3. CONDITIONS TO EFFECTIVENESS. This Eleventh Amendment shall not
become effective with respect to the Eleventh Amendment Acquisition unless and
until all of the conditions set forth in Section 4.3 of the Loan Agreement are
satisfied with respect to the Eleventh Amendment Acquisition in a manner
satisfactory to Agent as evidenced by a letter from Agent to CBC with respect
thereto.
4. FEES AND EXPENSES. Borrowers hereby agree to reimburse Lenders for
all reasonable fees and expenses incurred in connection with the consummation of
the transactions contemplated by this Eleventh Amendment.
5. REPRESENTATIONS AND WARRANTIES. In order to induce Lenders to
execute this Eleventh Amendment, each Obligor represents and warrants to Lenders
that the representations and warranties made by each such Person in each of the
Loan Instruments to which such Person is a party, as such Loan Instruments have
been amended, are true and correct in all material respects as of the date
hereof, except to the extent such representations and warranties by their nature
relate to an earlier date.
6. CONFIRMATION OF EFFECTIVENESS. Guarantor hereby consents to the
execution of this Eleventh Amendment.
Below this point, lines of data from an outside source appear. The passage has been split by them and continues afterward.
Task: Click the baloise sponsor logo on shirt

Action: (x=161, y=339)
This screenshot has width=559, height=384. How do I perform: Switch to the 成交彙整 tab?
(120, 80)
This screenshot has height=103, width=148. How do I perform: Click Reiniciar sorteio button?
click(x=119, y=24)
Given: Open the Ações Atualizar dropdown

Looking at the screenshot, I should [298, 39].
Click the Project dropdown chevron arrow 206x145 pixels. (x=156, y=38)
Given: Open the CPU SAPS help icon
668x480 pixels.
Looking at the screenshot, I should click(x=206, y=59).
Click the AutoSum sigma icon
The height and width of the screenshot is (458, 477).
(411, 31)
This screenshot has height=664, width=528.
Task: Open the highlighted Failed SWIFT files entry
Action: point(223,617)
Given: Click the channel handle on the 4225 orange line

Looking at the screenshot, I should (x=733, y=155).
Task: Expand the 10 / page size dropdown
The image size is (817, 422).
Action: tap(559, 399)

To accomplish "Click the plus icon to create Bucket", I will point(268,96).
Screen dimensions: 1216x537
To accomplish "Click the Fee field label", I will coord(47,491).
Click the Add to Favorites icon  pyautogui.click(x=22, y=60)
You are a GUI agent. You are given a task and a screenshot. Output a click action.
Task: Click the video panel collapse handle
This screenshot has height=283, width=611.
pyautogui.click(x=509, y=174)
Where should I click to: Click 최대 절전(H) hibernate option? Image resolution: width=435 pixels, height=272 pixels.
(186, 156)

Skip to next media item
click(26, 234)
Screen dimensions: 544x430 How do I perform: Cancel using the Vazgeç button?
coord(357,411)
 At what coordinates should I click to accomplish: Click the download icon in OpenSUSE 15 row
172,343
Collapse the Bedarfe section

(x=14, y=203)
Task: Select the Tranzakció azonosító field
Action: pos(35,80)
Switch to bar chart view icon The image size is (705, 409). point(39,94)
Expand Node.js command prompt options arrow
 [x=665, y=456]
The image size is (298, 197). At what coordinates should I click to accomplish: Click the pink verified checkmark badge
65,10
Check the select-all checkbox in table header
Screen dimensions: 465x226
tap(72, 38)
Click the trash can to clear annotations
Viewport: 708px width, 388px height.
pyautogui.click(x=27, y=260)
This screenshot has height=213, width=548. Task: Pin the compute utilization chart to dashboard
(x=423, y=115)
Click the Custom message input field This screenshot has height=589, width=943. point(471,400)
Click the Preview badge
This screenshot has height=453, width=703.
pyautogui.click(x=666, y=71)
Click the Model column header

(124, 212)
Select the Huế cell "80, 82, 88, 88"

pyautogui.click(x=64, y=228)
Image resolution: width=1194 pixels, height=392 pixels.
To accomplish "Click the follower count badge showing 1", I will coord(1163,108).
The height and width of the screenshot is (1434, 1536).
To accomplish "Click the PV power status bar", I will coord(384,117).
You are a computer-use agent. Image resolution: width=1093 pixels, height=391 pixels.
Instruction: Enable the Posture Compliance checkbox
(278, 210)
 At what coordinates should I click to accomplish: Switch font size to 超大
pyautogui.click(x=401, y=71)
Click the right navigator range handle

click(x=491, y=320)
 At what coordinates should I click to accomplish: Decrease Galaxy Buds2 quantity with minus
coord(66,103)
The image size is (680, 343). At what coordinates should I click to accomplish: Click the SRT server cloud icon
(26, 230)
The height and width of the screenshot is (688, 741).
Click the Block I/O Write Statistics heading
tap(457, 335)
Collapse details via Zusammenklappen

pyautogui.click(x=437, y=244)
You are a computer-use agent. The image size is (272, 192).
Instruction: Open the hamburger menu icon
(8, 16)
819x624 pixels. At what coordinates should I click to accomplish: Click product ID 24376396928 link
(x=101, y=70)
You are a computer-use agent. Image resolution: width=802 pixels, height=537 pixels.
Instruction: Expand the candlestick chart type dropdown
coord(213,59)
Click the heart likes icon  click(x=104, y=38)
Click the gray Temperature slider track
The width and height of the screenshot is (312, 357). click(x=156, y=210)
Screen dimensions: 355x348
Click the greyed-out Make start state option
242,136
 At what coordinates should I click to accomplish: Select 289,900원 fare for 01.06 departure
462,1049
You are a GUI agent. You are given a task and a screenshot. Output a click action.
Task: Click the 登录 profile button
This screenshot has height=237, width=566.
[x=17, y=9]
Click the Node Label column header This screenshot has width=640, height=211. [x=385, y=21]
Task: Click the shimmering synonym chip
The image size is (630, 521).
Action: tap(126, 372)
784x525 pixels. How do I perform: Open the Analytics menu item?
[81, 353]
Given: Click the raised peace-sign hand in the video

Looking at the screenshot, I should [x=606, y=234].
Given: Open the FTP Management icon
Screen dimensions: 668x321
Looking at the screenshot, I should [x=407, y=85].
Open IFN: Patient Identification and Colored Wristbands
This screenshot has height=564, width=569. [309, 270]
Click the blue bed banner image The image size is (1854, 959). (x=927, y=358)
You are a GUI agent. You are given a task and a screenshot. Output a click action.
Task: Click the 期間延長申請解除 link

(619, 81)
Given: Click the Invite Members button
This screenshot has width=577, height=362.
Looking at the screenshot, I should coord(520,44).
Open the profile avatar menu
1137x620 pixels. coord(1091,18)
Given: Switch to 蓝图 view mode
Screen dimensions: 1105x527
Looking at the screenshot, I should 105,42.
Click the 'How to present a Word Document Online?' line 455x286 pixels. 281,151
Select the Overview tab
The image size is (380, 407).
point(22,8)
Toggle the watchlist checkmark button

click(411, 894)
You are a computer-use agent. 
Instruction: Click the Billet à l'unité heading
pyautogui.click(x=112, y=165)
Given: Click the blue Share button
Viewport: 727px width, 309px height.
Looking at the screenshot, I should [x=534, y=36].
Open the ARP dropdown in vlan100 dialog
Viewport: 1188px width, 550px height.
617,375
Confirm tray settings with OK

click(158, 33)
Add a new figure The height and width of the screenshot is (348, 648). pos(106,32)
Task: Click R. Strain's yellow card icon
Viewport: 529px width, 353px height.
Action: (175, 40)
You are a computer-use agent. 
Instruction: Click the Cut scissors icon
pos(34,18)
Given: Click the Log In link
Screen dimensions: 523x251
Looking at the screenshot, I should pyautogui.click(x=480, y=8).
Each Obligor hereby agrees that each Loan
Instrument executed by such Person remains in full force and effect in
accordance with the original terms thereof as amended.
7. COUNTERPARTS. This Eleventh Amendment may be executed in one or more
counterparts, each of which counterparts shall be deemed to be an original, but
all such counterparts when taken together shall constitute one and the same
instrument.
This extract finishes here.